Inhibition of β-TrCP function potentiates UVB-induced apoptosis in hTERT-immortalized normal human keratinocytes

Chronic skin exposure to UV radiation manifests in a score of biochemical events, DNA damage and mutations which can potentially cause skin cancer. The ubiquitin proteasome pathway controls the degradation of a majority of regulatory eukaryotic proteins including those which play a key role in tumorigenesis. SCF^βTrCP E3 ubiquitin ligases mediate ubiquitination and proteasomal degradation of phosphorylated substrates that play a key role in signal transduction.
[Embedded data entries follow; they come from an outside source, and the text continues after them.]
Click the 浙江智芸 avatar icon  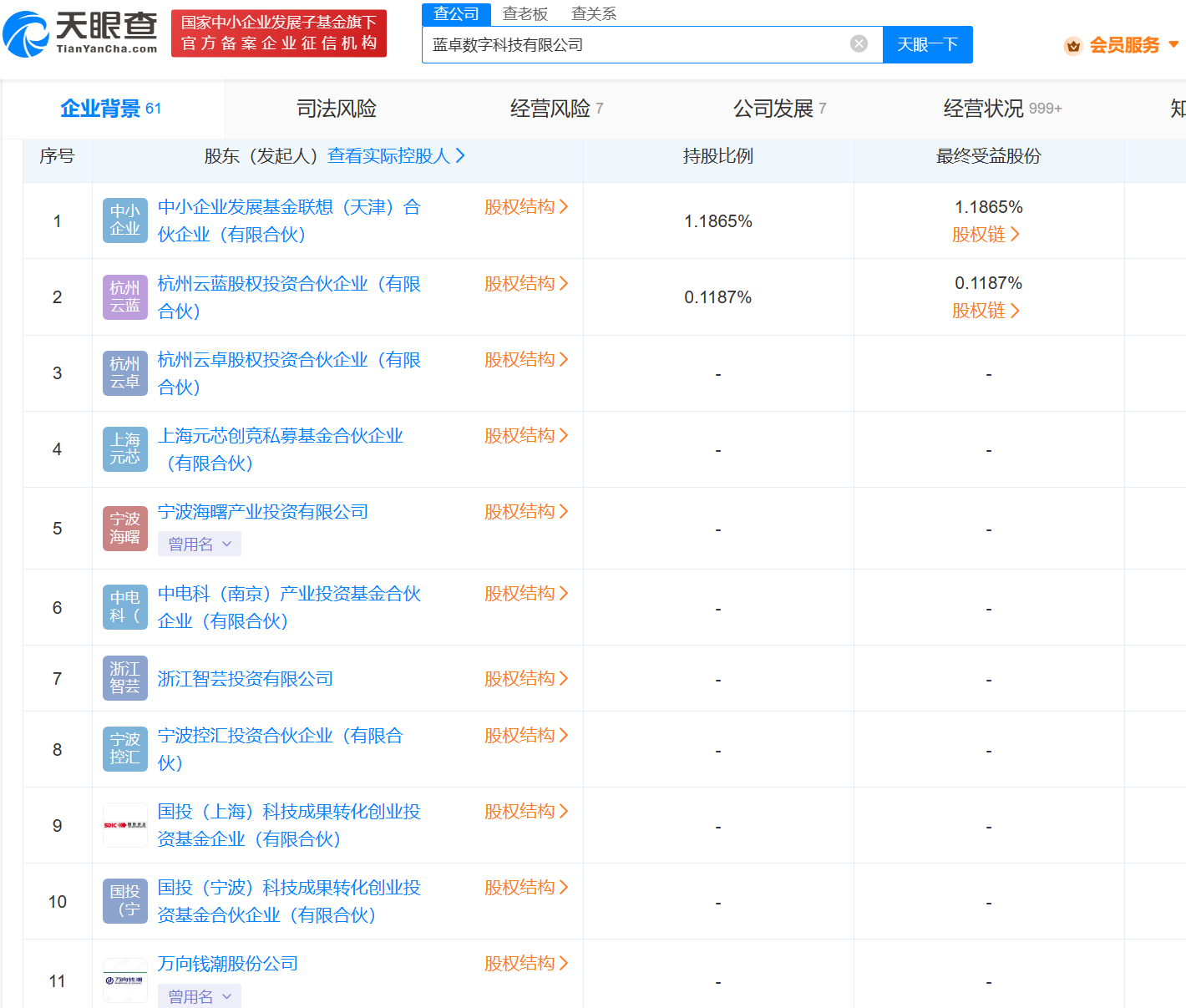pyautogui.click(x=125, y=678)
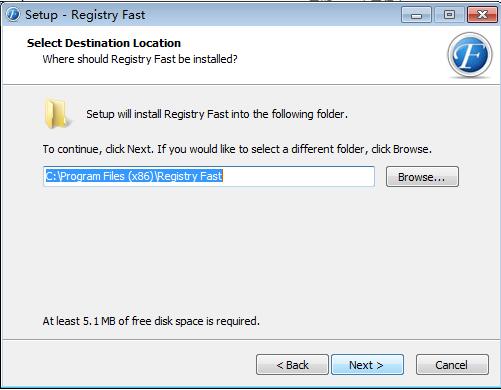Screen dimensions: 501x390
Task: Click the "Where should Registry Fast be installed?" text
Action: 140,59
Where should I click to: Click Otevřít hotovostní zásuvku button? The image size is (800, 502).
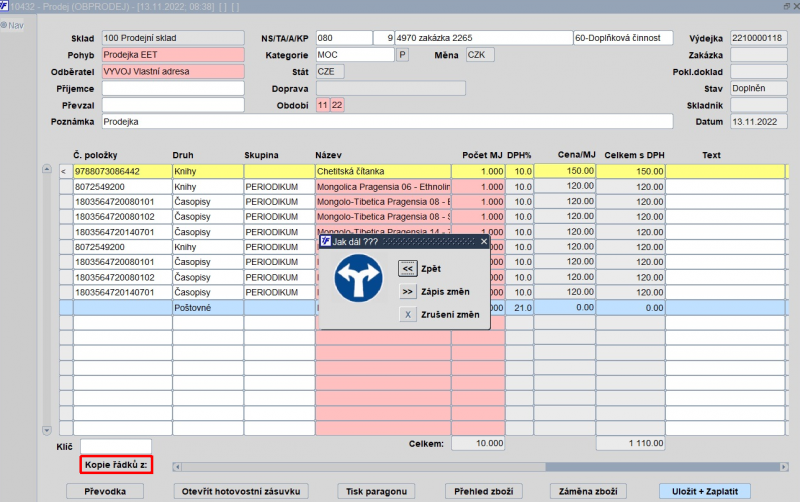239,491
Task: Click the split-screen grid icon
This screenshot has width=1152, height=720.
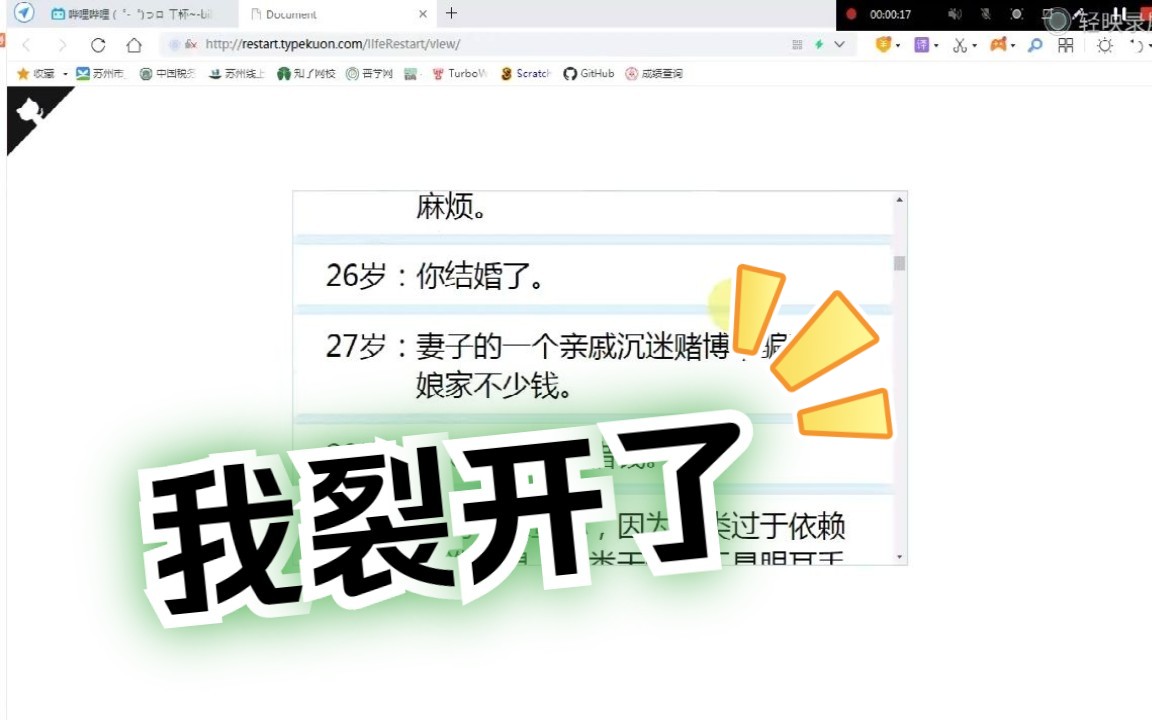Action: pos(1066,45)
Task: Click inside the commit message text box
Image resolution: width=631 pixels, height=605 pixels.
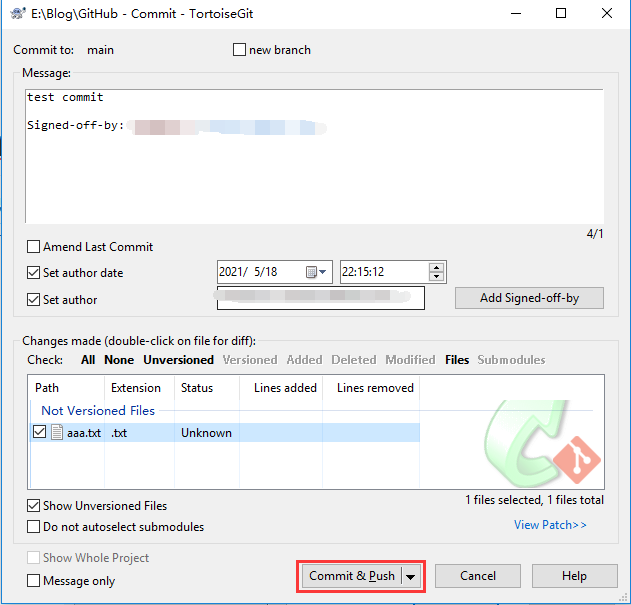Action: [x=314, y=170]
Activation of several signaling pathways involved in tumorigenesis was shown to elevate expression and activity of β-TrCP1/2. In this study, we established and characterized human neonatal foreskin keratinocytes, rendered immortal by retroviral introduction of human telomerase reverse transcriptase (hTERT). These skin hTERT immortalized normal keratinocytes (STINKs) maintain characteristic traits of keratinocytes, such as expression of keratins, cytoplasmic localization of basonuclin and susceptibility to high concentration of calcium. We analyzed the response of STINKs to UVB radiation and its classical markers, such as p53 and nuclear factor (NF)-κB. We also demonstrate that inhibition of β-TrCP2 function, by induction of dominant negative β-TrCP2 (β-TrCP2 ^ΔN), accentuates UVB induced apoptosis, and this phenomenon is independent of NF-κB and p53 pathways.